**Entries from a collection:**

[START]

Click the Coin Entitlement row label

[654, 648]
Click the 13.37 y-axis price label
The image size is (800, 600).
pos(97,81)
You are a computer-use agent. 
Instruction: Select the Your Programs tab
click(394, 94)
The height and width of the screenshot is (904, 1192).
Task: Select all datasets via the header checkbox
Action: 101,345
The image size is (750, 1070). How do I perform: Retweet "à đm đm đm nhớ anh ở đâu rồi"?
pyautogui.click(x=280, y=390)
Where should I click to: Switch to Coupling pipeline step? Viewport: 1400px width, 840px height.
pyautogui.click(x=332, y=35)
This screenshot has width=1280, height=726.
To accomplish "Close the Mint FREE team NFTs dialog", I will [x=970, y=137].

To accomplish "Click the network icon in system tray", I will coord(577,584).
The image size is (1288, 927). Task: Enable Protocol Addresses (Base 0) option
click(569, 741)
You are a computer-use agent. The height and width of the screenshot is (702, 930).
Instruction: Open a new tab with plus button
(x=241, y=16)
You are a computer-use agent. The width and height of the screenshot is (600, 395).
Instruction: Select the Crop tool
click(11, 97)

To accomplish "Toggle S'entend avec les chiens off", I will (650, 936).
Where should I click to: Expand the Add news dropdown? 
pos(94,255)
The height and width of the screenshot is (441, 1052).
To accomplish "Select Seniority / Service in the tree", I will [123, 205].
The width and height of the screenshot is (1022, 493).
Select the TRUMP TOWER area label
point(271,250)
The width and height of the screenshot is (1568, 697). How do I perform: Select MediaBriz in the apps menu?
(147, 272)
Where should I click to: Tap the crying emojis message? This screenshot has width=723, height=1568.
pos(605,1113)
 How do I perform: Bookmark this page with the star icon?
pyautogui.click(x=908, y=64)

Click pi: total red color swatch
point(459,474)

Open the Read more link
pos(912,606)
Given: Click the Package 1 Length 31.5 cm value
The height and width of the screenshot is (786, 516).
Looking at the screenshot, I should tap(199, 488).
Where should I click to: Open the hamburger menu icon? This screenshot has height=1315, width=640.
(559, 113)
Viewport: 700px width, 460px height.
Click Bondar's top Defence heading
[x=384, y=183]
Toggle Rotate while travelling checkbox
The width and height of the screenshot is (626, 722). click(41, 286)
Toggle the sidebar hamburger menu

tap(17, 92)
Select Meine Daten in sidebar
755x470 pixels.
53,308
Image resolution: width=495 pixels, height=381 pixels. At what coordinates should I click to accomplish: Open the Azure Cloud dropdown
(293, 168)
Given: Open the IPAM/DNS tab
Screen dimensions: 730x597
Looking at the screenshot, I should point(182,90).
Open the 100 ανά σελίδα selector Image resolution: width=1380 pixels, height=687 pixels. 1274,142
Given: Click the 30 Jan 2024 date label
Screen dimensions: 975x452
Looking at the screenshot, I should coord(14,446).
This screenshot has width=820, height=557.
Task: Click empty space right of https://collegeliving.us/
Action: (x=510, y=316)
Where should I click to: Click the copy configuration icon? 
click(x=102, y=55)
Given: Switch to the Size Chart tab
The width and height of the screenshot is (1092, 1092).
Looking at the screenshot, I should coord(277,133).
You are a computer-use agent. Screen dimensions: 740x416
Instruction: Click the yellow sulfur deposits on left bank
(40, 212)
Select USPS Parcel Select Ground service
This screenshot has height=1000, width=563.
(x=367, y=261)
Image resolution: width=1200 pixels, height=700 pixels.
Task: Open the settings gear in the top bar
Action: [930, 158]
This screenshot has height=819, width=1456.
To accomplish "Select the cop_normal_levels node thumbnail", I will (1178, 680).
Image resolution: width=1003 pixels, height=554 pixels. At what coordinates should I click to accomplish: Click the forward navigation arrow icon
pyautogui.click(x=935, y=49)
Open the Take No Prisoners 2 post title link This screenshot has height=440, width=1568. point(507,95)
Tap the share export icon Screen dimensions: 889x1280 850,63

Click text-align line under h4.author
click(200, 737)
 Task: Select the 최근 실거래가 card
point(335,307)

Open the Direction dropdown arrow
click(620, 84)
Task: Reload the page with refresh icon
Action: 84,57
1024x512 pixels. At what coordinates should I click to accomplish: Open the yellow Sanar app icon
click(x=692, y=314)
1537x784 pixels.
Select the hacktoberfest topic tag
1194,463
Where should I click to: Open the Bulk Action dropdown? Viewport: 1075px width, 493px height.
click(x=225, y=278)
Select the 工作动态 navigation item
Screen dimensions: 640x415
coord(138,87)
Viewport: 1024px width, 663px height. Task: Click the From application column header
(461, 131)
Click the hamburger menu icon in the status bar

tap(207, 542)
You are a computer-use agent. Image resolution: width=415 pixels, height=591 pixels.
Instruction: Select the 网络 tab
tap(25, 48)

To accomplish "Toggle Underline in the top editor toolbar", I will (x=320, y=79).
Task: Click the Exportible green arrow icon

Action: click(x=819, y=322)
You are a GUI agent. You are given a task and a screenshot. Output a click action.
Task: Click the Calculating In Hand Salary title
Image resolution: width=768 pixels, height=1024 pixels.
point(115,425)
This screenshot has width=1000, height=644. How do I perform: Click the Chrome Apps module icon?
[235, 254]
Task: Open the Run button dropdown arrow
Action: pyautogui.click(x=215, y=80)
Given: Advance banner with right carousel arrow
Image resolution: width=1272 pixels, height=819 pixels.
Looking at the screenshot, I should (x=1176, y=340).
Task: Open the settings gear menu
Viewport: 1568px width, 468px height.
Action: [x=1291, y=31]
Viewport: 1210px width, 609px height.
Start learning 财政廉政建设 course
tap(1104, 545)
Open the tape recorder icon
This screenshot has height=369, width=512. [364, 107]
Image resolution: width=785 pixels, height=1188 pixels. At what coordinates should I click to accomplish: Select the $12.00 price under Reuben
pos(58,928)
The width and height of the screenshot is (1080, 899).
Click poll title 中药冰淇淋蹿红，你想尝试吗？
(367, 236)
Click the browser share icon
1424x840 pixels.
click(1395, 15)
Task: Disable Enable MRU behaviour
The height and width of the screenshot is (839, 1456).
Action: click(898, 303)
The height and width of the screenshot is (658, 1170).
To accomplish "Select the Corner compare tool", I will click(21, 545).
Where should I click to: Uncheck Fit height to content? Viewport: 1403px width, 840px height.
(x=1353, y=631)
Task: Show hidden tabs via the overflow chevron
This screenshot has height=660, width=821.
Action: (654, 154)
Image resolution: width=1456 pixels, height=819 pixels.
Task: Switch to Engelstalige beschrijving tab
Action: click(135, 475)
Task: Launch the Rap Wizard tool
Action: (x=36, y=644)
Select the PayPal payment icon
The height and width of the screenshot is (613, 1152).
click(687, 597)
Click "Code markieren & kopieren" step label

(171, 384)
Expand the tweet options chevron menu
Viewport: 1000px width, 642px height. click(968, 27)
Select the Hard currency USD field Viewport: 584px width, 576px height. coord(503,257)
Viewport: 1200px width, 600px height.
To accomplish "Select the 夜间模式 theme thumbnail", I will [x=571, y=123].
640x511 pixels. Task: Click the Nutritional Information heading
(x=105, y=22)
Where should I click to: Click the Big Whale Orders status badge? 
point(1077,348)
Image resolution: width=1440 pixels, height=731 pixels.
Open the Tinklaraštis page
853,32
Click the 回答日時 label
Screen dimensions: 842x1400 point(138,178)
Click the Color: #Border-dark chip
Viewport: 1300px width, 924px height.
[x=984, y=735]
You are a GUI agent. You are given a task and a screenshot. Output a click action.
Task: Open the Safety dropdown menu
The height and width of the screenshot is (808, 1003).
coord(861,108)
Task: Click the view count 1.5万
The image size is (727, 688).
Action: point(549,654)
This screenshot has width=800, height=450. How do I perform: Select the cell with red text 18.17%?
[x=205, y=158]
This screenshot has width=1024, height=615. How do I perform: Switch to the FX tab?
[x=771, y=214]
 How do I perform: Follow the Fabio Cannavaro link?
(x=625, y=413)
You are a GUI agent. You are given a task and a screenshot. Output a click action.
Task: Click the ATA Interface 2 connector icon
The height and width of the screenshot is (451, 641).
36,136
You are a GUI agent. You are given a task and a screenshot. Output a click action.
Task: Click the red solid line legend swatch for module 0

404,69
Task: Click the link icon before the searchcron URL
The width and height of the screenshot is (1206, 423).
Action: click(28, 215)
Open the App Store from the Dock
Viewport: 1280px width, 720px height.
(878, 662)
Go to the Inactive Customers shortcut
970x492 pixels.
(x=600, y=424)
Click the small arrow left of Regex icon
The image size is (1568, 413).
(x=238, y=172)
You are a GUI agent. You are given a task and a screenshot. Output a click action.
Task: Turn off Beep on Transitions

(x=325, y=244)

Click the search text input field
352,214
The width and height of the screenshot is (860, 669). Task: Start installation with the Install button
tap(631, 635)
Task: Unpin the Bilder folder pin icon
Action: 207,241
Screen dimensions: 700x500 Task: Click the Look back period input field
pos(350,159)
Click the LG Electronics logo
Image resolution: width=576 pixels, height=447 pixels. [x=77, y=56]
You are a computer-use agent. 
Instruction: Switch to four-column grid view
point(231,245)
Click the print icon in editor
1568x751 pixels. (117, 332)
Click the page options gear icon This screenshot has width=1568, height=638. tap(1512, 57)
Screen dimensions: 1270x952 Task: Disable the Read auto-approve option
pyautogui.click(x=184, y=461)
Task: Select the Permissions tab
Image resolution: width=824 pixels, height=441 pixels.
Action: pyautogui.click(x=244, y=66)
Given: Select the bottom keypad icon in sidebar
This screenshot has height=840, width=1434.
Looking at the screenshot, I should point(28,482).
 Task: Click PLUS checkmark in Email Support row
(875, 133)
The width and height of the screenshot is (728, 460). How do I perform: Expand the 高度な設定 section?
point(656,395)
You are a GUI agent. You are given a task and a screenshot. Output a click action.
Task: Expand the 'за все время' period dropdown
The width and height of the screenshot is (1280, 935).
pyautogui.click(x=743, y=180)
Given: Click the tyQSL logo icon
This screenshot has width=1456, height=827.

[END]

**Problem requirements:**
Convert the records above, starting at the line containing "How do I perform: Follow" and ending at the line containing "point(656,395)", into a Markdown table with columns Row and Line, omitting blank lines.

**Reply:**
| Row | Line |
|---|---|
| 1 |  How do I perform: Follow the Fabio Cannavaro link? |
| 2 | (x=625, y=413) |
| 3 | You are a GUI agent. You are given a task and a screenshot. Output a click action. |
| 4 | Task: Click the ATA Interface 2 connector icon |
| 5 | The height and width of the screenshot is (451, 641). |
| 6 | 36,136 |
| 7 | You are a GUI agent. You are given a task and a screenshot. Output a click action. |
| 8 | Task: Click the red solid line legend swatch for module 0 |
| 9 | 404,69 |
| 10 | Task: Click the link icon before the searchcron URL |
| 11 | The width and height of the screenshot is (1206, 423). |
| 12 | Action: click(28, 215) |
| 13 | Open the App Store from the Dock |
| 14 | Viewport: 1280px width, 720px height. |
| 15 | (878, 662) |
| 16 | Go to the Inactive Customers shortcut |
| 17 | 970x492 pixels. |
| 18 | (x=600, y=424) |
| 19 | Click the small arrow left of Regex icon |
| 20 | The image size is (1568, 413). |
| 21 | (x=238, y=172) |
| 22 | You are a GUI agent. You are given a task and a screenshot. Output a click action. |
| 23 | Task: Turn off Beep on Transitions |
| 24 | (x=325, y=244) |
| 25 | Click the search text input field |
| 26 | 352,214 |
| 27 | The width and height of the screenshot is (860, 669). Task: Start installation with the Install button |
| 28 | tap(631, 635) |
| 29 | Task: Unpin the Bilder folder pin icon |
| 30 | Action: 207,241 |
| 31 | Screen dimensions: 700x500 Task: Click the Look back period input field |
| 32 | pos(350,159) |
| 33 | Click the LG Electronics logo |
| 34 | Image resolution: width=576 pixels, height=447 pixels. [x=77, y=56] |
| 35 | You are a computer-use agent.  |
| 36 | Instruction: Switch to four-column grid view |
| 37 | point(231,245) |
| 38 | Click the print icon in editor |
| 39 | 1568x751 pixels. (117, 332) |
| 40 | Click the page options gear icon This screenshot has width=1568, height=638. tap(1512, 57) |
| 41 | Screen dimensions: 1270x952 Task: Disable the Read auto-approve option |
| 42 | pyautogui.click(x=184, y=461) |
| 43 | Task: Select the Permissions tab |
| 44 | Image resolution: width=824 pixels, height=441 pixels. |
| 45 | Action: pyautogui.click(x=244, y=66) |
| 46 | Given: Select the bottom keypad icon in sidebar |
| 47 | This screenshot has height=840, width=1434. |
| 48 | Looking at the screenshot, I should point(28,482). |
| 49 |  Task: Click PLUS checkmark in Email Support row |
| 50 | (875, 133) |
| 51 | The width and height of the screenshot is (728, 460). How do I perform: Expand the 高度な設定 section? |
| 52 | point(656,395) |